Kōrero: Crime and the media

Whārangi 2. Newspapers

Ngā whakaahua

Reporting over time

Over time what crime was reported, and how it was reported, has varied. In the late 1800s newspapers were the only form of mass media. Murder trials were covered, rape was not. Suicides were reported in detail (suicide was considered to be a crime until 1893 and attempted suicide until 1961). Over the 20th century press reporting of suicide was questioned as it could encourage copycats. The Coroners Act 1988 severely restricted suicide reporting.

For decades sexual crimes were not covered by mainstream newspapers and were almost the exclusive preserve of New Zealand Truth – a tabloid newspaper established in 1905. Over time more conservative newspapers also began to cover sexual offences.

Bad news sells

Lawyer and lecturer Judy McGregor noted that after Raymond Ratima killed seven people in Masterton: ‘The increased amplitude of “bad news” correspondingly lifts newspaper sales from casual outlets (as opposed to subscription delivery). Why is this? In addition to the repulsion, horror and fear (and for some titillation) engendered by such a crime, is the need for the reader to be reassured of their essential “goodness” as opposed to the “badness” symbolised by Ratima.’1

Sensationalism

As newspaper sales began to fall, and newsrooms were slimmed down, there was a trend toward ‘infotainment’ over the 1990s and 21st century. Mainstream newspapers became more sensationalistic, like their tabloid counterparts. The quantity of crime news also increased. A 2002 study compared the press coverage of crime news between 1992 and 2001 in New Zealand's main newspapers – the Dominion, Evening Post, New Zealand Herald, Otago Daily Times and The Press. Crime news coverage increased across all papers from 16.4% of content in 1992 to 19.6% in 2001. There was little printed about police operations, legislation relating to crime and policing, prisoner rehabilitation or early intervention programmes. A 2008 study of selected lead newspapers around the world showed that New Zealand came third in terms of the quantity of stories on crime and violent deaths.

Just giving them what they want

In 2006 Christchurch newspaper The Press garnered feedback from some 4,600 readers through surveys, focus groups and public meetings. A major complaint was the amount of space given to crime news. Editor Paul Thompson promised ‘a more selective approach to court and crime news, particularly coverage of violence and sexual attack, to avoid giving undue weight to those topics'.2 In 2008, as group executive editor of Fairfax Media, which had purchased The Press, Thompson wrote another editorial in which he justified publishing crime news 'because you, the reader, love this stuff'.3

Editorials

Editors can influence public attitudes through opinion pieces. In 1961 capital punishment was debated. On the morning of 14 September 1961 the New Zealand Herald’s editorial ‘Death penalty is best deferred’ was followed that afternoon by the Auckland Star’s ‘Abolish and be done with it’ and the Christchurch Star’s ‘Abolish hanging’. On 12 October 1961 Parliament abolished hanging. At the time a survey revealed that two out of three New Zealanders did not favour abolishing capital punishment.

(Problem details):
Write what follows in the article on crime reporting in New Zealand newspapers, picking up after its last sentence. The listing that comes next has nothing to do with the article on crime reporting in New Zealand newspapers.

(Items):

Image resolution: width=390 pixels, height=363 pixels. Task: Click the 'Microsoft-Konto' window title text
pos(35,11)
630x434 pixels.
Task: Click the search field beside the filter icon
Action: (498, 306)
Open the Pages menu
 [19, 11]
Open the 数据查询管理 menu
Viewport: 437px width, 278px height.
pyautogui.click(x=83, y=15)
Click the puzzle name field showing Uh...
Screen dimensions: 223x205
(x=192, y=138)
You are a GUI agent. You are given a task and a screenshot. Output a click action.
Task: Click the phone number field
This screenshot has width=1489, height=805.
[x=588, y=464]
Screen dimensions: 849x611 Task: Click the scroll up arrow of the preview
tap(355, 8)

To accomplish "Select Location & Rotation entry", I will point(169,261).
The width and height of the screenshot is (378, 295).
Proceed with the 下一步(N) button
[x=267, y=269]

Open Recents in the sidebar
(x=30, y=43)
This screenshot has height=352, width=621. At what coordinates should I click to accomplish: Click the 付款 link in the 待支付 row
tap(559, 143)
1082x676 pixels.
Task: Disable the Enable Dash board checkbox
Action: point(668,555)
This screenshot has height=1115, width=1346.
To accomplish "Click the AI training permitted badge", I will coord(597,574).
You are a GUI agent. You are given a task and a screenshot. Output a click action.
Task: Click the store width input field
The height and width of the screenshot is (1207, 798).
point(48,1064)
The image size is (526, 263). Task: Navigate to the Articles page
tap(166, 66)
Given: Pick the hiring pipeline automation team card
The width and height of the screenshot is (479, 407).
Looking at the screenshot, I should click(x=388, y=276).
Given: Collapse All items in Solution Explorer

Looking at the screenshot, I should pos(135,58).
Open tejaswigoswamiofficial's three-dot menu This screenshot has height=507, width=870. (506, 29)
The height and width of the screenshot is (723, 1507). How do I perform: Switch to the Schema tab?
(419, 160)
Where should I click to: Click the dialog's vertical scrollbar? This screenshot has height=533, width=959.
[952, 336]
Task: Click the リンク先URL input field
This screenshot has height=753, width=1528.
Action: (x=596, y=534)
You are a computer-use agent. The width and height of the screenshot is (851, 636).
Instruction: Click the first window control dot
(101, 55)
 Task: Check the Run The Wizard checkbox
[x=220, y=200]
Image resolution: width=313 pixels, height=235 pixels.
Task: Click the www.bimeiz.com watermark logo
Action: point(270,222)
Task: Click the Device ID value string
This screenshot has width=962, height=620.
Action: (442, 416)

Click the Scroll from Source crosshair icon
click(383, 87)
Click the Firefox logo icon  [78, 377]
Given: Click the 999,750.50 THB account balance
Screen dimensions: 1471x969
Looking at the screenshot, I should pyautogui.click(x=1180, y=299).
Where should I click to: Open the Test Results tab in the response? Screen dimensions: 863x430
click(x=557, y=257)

(Response to this task):
Investigative journalism

The press sometimes keeps other organisations (government, corporations) and individuals honest and accountable for their actions by publicly exposing wrongful acts. For example in the mid-1990s journalist Philip Kitchin began investigating rumours about police rapes in Rotorua in the 1980s. After intensive investigation he tracked down the victim Louise Nicholas. The Dominion Post and TVNZ broke the story in 2004 and a high-ranking police officer was subsequently convicted for perverting the course of justice.

Defamation

Under New Zealand law people are presumed innocent until proven guilty. Journalists take care when referring to crimes using language such as ‘the accused’ and ‘allegedly’. If they slip up they run the risk of being charged with defamation (ruining someone’s reputation by claiming bad things about them which are untrue). Investigative journalists who allege criminal activity must have evidence to back up their claims.

Among the largest defamation payouts was that awarded to Simunovich Fisheries in 2010. Although the settlement figure was not publicised, the New Zealand Herald and TVNZ are thought to have paid out around $1.5 million and had to issue public apologies after alleging that Simunovich Fisheries had provided false figures when securing government fishing quotas.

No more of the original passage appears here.